» GIVEN ENTRIES
──────
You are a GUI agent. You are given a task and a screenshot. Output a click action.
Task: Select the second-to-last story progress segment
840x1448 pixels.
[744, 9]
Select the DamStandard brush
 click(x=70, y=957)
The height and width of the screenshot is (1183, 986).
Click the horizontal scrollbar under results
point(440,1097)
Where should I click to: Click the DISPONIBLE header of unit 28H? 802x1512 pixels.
──────
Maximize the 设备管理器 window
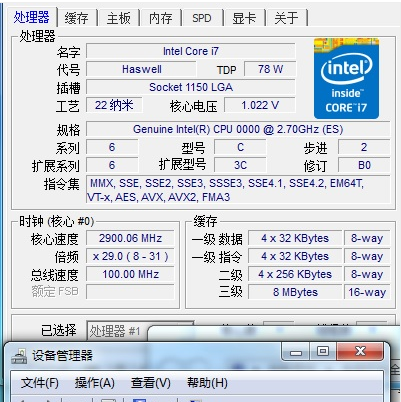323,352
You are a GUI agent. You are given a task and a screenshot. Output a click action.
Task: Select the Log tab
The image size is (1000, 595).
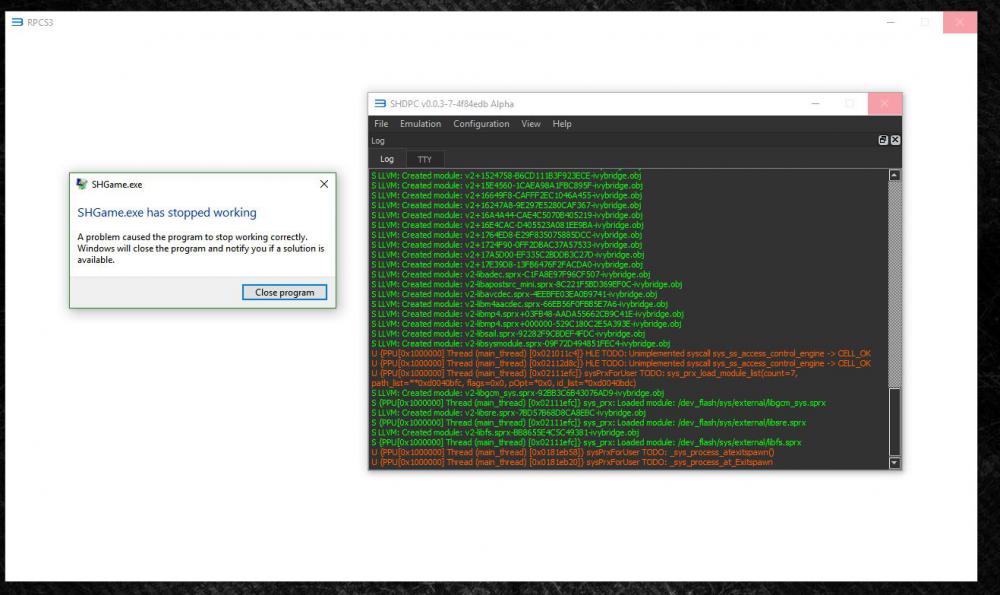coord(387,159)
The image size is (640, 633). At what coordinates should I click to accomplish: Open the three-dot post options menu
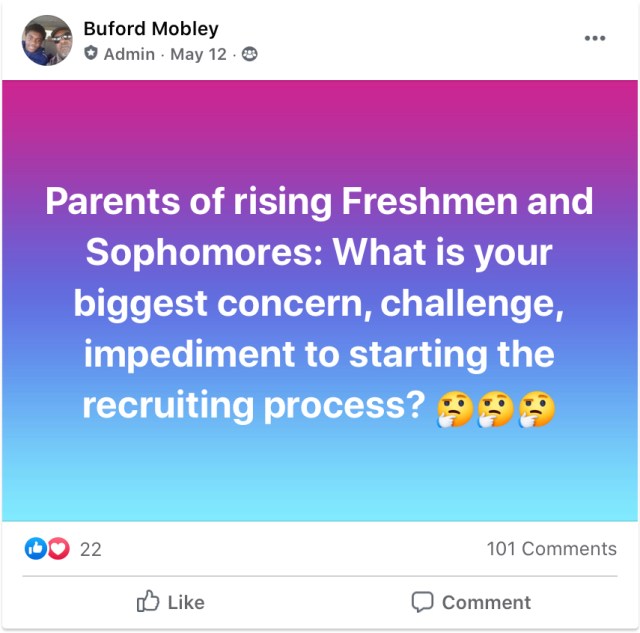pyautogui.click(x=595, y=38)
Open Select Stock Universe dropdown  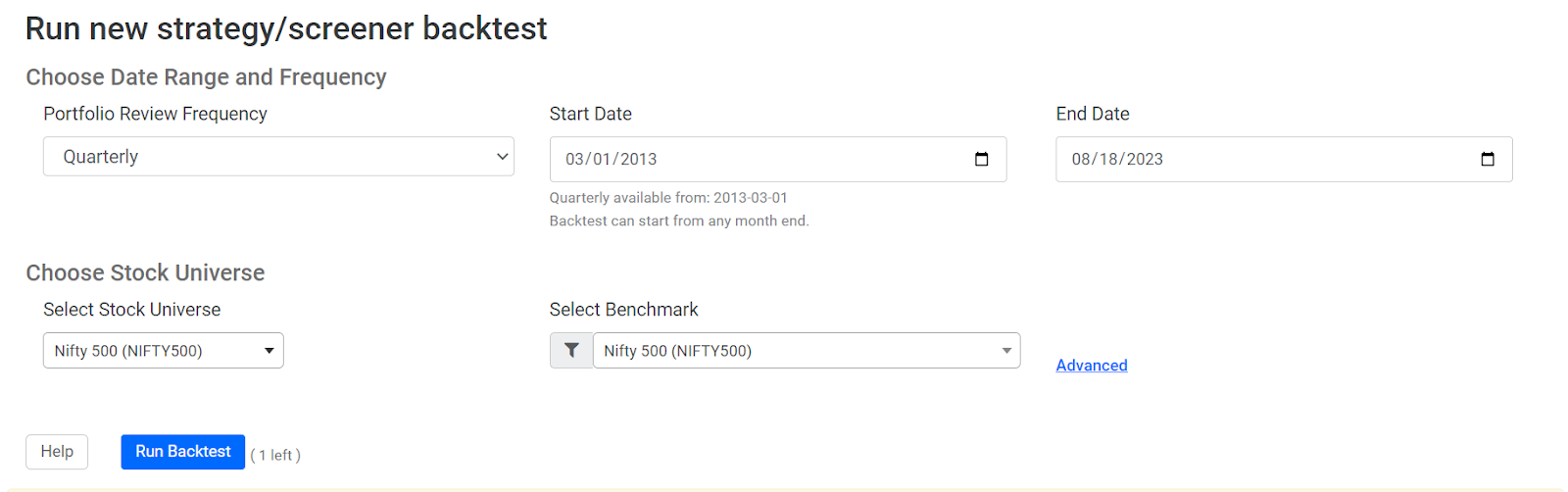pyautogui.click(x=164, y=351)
──────
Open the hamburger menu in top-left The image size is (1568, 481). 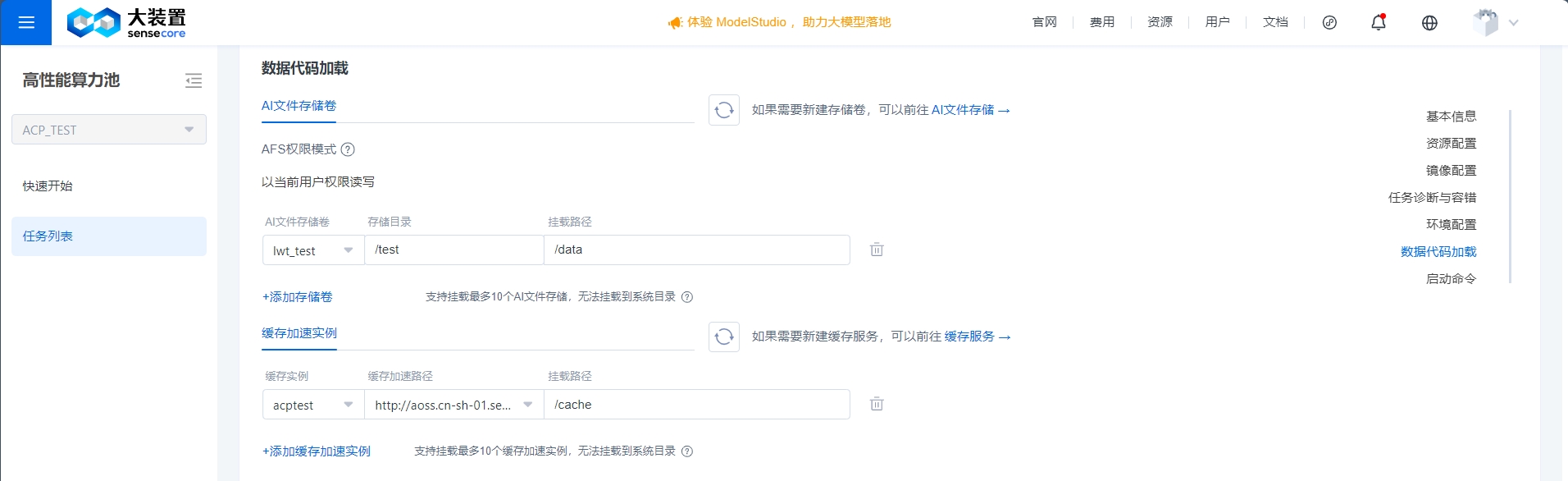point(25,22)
──────
Can you arrange the records above as a JSON list of strings, one per line and with blank lines omitted, beginning at the line that has "The height and" and stopping after the line that has "Where should I"?

[
  "The height and width of the screenshot is (1183, 986).",
  "Click the horizontal scrollbar under results",
  "point(440,1097)",
  "Where should I click to: Click the DISPONIBLE header of unit 28H? 802x1512 pixels."
]